To this end, it is necessary to send the maps, two weeks before the exam date, to the course instructor, who will verify their compliance with the university guidelines and may request modifications.
Additional Information for Non-Attending Students
- Teaching
Individual study of the exam program in its entirety.
- Attendance
Not required.
- Course books
John Dewey, “Democrazia e educazione”, Anicia, Roma 2018.
pp. 95-202; 259-271; 319-331; 395-424; 467-482.Emiliano Alessandroni, “Dittature democratiche e democrazie dittatoriali”, Carocci, Roma 2021.
pp. 9-74; 86-121; 142-155; 221-226.
- Assessment
The expected learning outcomes will be assessed through a written test with three open questions.
The time available to answer the proposed questions is 1 hour and 30 minutes.The evaluation criteria are: the level of mastery of knowledge, the degree of articulation of the response, the acquisition of cultural foundations capable of developing critical assessment skills.
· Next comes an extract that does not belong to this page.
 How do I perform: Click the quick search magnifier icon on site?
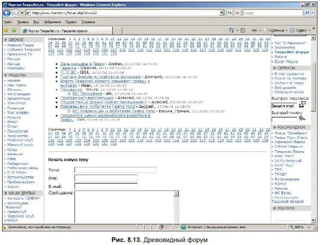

Each of the criteria is assessed on a four-level scale of values/ratings. Particular weight is given to the first two criteria.
The written test grade is expressed in thirtieths.
- Disability and Specific Learning Disorders (SLD)
Students who have registered their disability certification or SLD certification with the Inclusion and Right to Study Office can request to use conceptual maps (for keywords) during exams.
To this end, it is necessary to send the maps, two weeks before the exam date, to the course instructor, who will verify their compliance with the university guidelines and may request modifications.
Notes
Upon request of students, supplementary and/or in-depth lessons will be arranged.